Large language model (LLM) research and development has overwhelmingly focused on the world's major languages, leading to under-representation of low-resource languages such as Irish. This paper introduces \textbf{Qomhrá}, a bilingual Irish and English LLM, developed under extremely low-resource constraints. A complete pipeline is outlined spanning bilingual continued pre-training, instruction tuning, and the synthesis of human preference data for future alignment training. We focus on the lack of scalable methods to create human preference data by proposing a novel method to synthesise such data by prompting an LLM to generate ``accepted'' and ``rejected'' responses, which we validate as aligning with L1 Irish speakers. To select an LLM for synthesis, we evaluate the top closed-weight LLMs for Irish language generation performance. Gemini-2.5-Pro is ranked highest by L1 and L2 Irish-speakers, diverging from LLM-as-a-judge ratings, indicating a misalignment between current LLMs and the Irish-language community. Subsequently, we leverage Gemini-2.5-Pro to translate a large scale English-language instruction tuning dataset to Irish and to synthesise a first-of-its-kind Irish-language human preference dataset. We comprehensively evaluate Qomhrá across several benchmarks, testing translation, gender understanding, topic identification, and world knowledge; these evaluations show gains of up to 29\% in Irish and 44\% in English compared to the existing open-source Irish LLM baseline, UCCIX. The results of our framework provide insight and guidance to developing LLMs for both Irish and other low-resource languages.

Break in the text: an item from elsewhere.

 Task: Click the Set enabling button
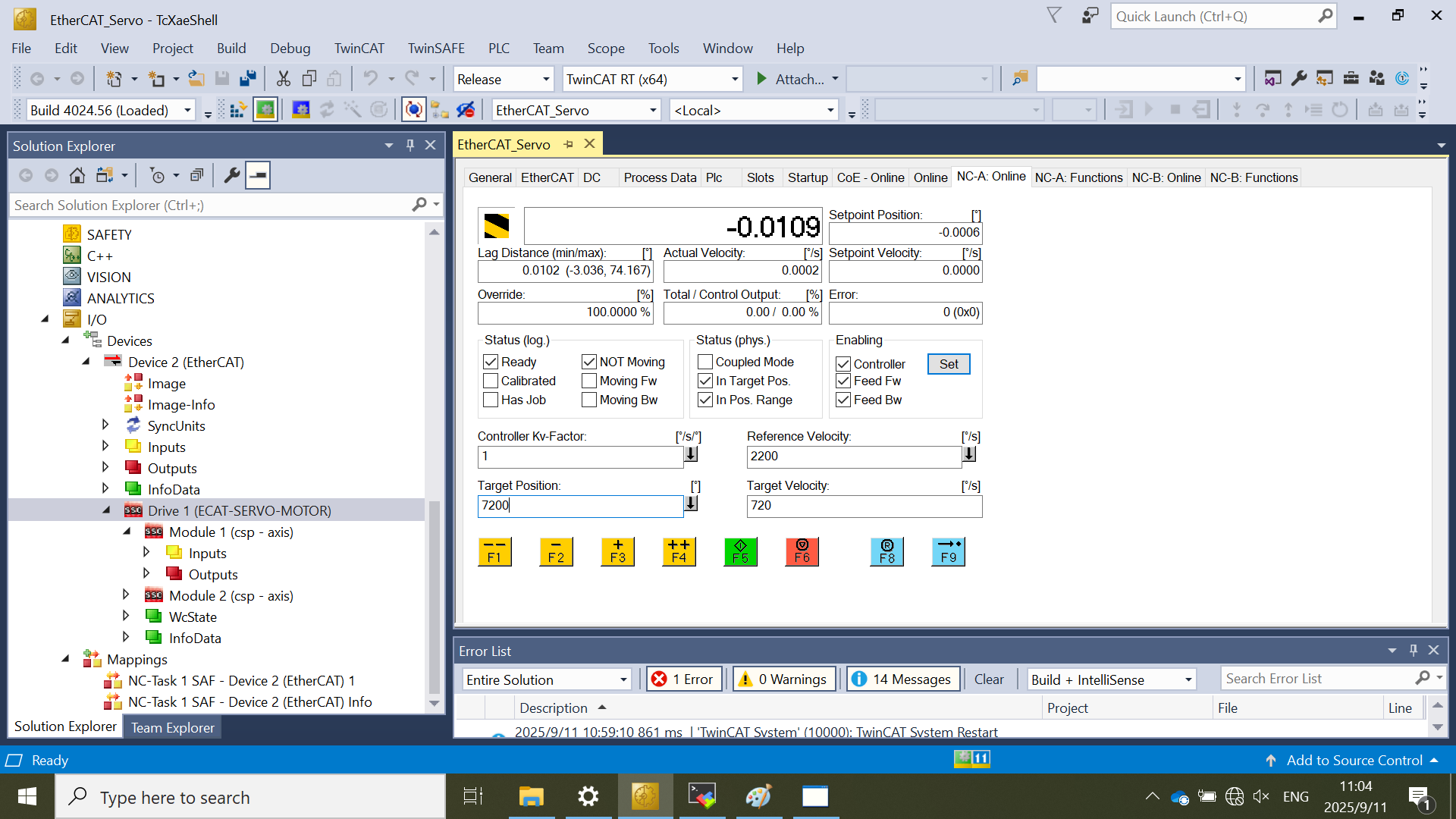tap(948, 364)
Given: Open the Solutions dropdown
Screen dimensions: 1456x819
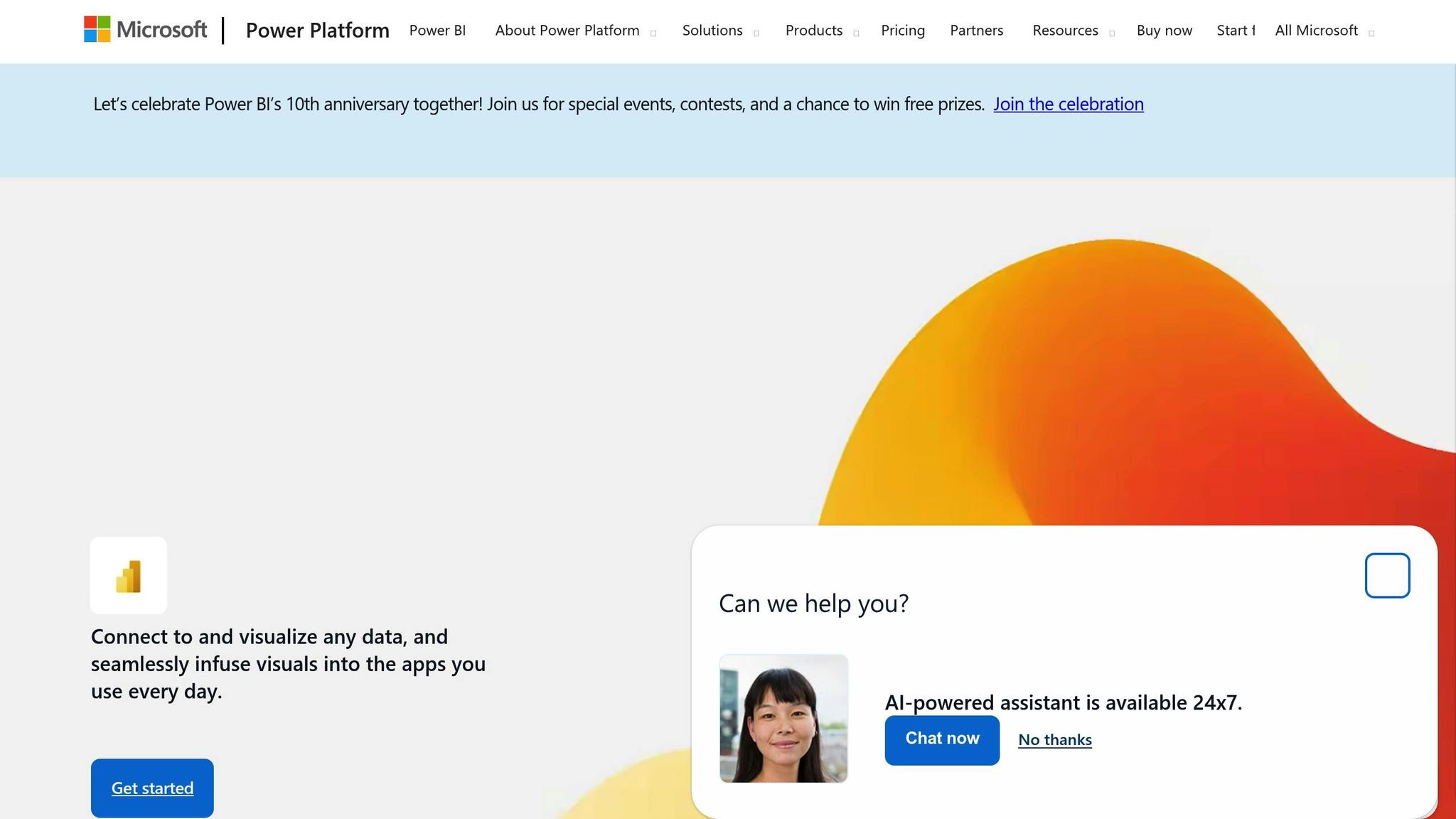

翻译：大语言模型（LLM）的研究与开发主要集中在世界主要语言上，导致如爱尔兰语等低资源语言代表性不足。本文介绍了 **Qomhrá**，一个在极低资源约束下开发的爱尔兰语与英语双语LLM。我们概述了一个完整的流程，涵盖双语持续预训练、指令微调以及为未来对齐训练合成人类偏好数据。针对缺乏可扩展方法创建人类偏好数据的问题，我们提出了一种新颖的合成方法：通过提示一个LLM生成“接受”和“拒绝”的响应，我们验证了该方法与爱尔兰语母语者的偏好一致。为选择用于合成的LLM，我们评估了顶尖闭源权重LLM在爱尔兰语生成任务上的性能。根据爱尔兰语母语者与第二语言使用者的评价，Gemini-2.5-Pro 排名最高，这与LLM-as-a-judge的评分存在差异，表明当前LLM与爱尔兰语社区之间存在偏差。随后，我们利用 Gemini-2.5-Pro 将大规模英语指令微调数据集翻译为爱尔兰语，并合成了首个爱尔兰语人类偏好数据集。我们在多个基准测试中对 Qomhrá 进行了全面评估，包括翻译、性别理解、主题识别和世界知识；这些评估显示，与现有的开源爱尔兰语LLM基线 UCCIX 相比，Qomhrá 在爱尔兰语任务上性能提升最高达29%，在英语任务上提升最高达44%。我们的框架结果为开发爱尔兰语及其他低资源语言的LLM提供了见解与指导。